Review of Yasmin

Yasmin (2004)
8/10
Yasmin
19 March 2009
The director of the movie „Yasmin", Kenny Gleenan, won a prize at the Edinburgh Festival for best British feature. As he says his movie is "between fiction and documentary" because the plot and the characters are not real but the story is quite realistic. Gleenan's movie is about Yasmin who lives with her Pakistani family in the north of England. The whole conflict in this movie is about Yasmin who tries to find her identity but she does not know whether she finds it in her traditional Muslim or in her modern world. So the movie is about (mis-) trust, disappointment and hope.

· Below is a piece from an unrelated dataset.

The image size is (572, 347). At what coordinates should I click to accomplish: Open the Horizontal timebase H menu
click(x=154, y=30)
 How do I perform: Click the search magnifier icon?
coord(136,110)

The main character in the feature film is the young, impulsive and self-confident woman Yasmin Husseini. Then there is her warm-hearted but strict father Khalid Husseini who is powerless to control his children and to guide them "the right way". He really tries hard to stop his son Nasir from becoming a freedom fighter. When Khalid fails, you really feel sympathy for him. Yasmin's younger brother Nasir does not only want to risk his life for Islam but is also fascinated by the opportunities the modern world offers him. The fourth main character is John Bailey, a real Englishman. He is Yasmin's colleague at work and between these two there is a certain connection. It could have ended in love but Yasmin has difficulties being frank about her situation at home. All four characters make a certain development in the movie, some positive, others negative.

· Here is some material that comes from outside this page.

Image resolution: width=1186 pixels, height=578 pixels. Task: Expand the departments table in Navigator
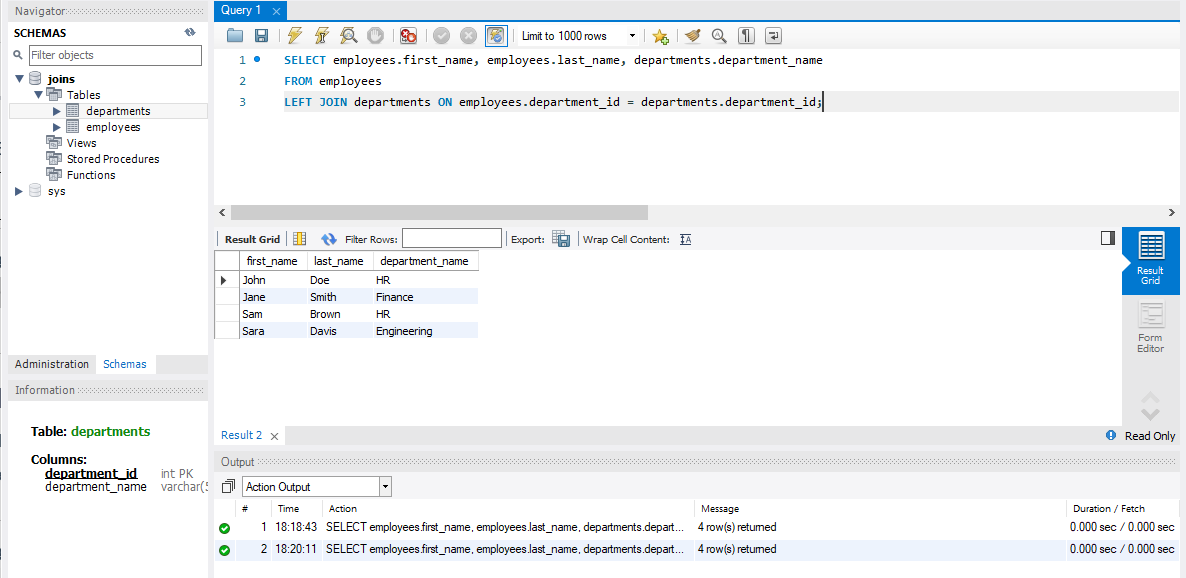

The director shows very well which prejudices and problems exist in a complex society and he does not put the blame on the one or the other. It is quite difficult to combine a traditional Muslim and a modern, western life style but the movie shows that people have different possibilities to deal with this problem. I really can recommend the movie to everyone because it shows the conflict from a new and neutral perspective. It is not just one side that makes mistakes and you really start to think about the actuality of these problems. For getting more into a new culture, the movie is expressive, too.